JohnnyMcGrathSaysFuckOff · 30/08/2024 19:12

Right, I have ALL the issues going on.

Am 45. DH health means he cannot/ will not have sex. It's been years. I am so so horny if I'm honest.

I don't think he's going to change. I kinda want to explore with someone else.

Plus, I think I am into sub stuff, which he never has been.

But don't know where to start!

I am in okay shape - I think - but I've had 3 children and like I say, am 45, so my body isn't perfect like a 25yo. So I feel a bit self-conscious for something like going to a Killing Kittens event.

I also feel rusty. I haven't given oral for ages e.g. or done much of anything.

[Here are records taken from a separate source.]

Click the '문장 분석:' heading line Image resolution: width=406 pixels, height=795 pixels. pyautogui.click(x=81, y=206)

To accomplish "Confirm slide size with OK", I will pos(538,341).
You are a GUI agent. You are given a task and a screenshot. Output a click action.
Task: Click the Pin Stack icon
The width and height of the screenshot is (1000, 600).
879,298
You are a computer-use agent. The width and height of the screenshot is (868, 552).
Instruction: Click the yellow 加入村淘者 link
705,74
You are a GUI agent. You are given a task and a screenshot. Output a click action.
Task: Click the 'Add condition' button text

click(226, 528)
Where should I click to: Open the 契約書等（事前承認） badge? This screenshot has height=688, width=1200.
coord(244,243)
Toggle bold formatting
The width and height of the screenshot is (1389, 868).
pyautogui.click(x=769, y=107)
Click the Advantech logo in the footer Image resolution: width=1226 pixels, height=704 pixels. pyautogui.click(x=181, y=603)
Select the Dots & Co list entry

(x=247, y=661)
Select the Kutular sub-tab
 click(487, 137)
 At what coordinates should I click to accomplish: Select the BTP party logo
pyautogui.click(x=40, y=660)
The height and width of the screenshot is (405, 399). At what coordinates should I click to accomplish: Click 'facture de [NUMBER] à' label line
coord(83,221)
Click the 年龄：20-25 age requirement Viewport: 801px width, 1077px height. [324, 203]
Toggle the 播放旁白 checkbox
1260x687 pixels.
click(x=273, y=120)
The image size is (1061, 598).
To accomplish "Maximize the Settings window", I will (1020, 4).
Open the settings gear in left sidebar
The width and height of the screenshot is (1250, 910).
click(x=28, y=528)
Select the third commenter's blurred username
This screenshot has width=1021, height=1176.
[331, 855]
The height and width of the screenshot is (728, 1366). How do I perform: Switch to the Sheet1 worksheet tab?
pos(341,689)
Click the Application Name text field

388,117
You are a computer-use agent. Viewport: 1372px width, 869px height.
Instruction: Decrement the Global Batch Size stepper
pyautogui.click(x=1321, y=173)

....I want to find someone with a bit of patience who can kinda take me by the hand and get me started again. Is that a thing? Where would I even start to find someone like that????

OP posts:
UnfeasiblyTall · 30/08/2024 19:18

I've PM'd you Johnny

everywhichway · 30/08/2024 19:50

I imagine quite a few others are going to PM you too after that....!

Box24L · 30/08/2024 19:53

UnfeasiblyTall · 30/08/2024 19:18

I've PM'd you Johnny

And everyone else 😂

Box24L · 30/08/2024 19:53

everywhichway · 30/08/2024 19:50

I imagine quite a few others are going to PM you too after that....!

That’s what I was thinking 😂😂.

NinaOakley · 30/08/2024 20:02

Good for you! Hope you are having fun with the PMs! Be selective, do not hesitate to block anyone who makes you uncomfortable, be safe and have a great time. If you would like to talk to a woman who has taken the plunge in the last few months (you are welcome to review my posting history,) feel free to PM me!

JohnnyMcGrathSaysFuckOff · 30/08/2024 20:07

Hi Nina, thanks, might do!

Yeah, I've been on MN long enough to know about PMs etc.

I am mostly interested in how to get started from other women who have done this.

Like, does it matter I'm 45? Is that too old?

Did you use specific sites?

Did you just text people at first or jump right in?

I feel like I am 18 again and figuring out the uni dating scene!

OP posts:
NinaOakley · 30/08/2024 20:33

JohnnyMcGrathSaysFuckOff · 30/08/2024 20:07

Hi Nina, thanks, might do!

Yeah, I've been on MN long enough to know about PMs etc.

I am mostly interested in how to get started from other women who have done this.

Like, does it matter I'm 45? Is that too old?

Did you use specific sites?

Did you just text people at first or jump right in?

I feel like I am 18 again and figuring out the uni dating scene!

45 is not too old! I’m older😀

I used Illicit encounters, if you sign up expect to be swamped with offers! Like I said, be selective! Some saucy messaging is a great way to build confidence. I’ve also heard good things about Feeld

JohnnyMcGrathSaysFuckOff · 30/08/2024 20:55

Okay thanks. I'm definitely thinking about it.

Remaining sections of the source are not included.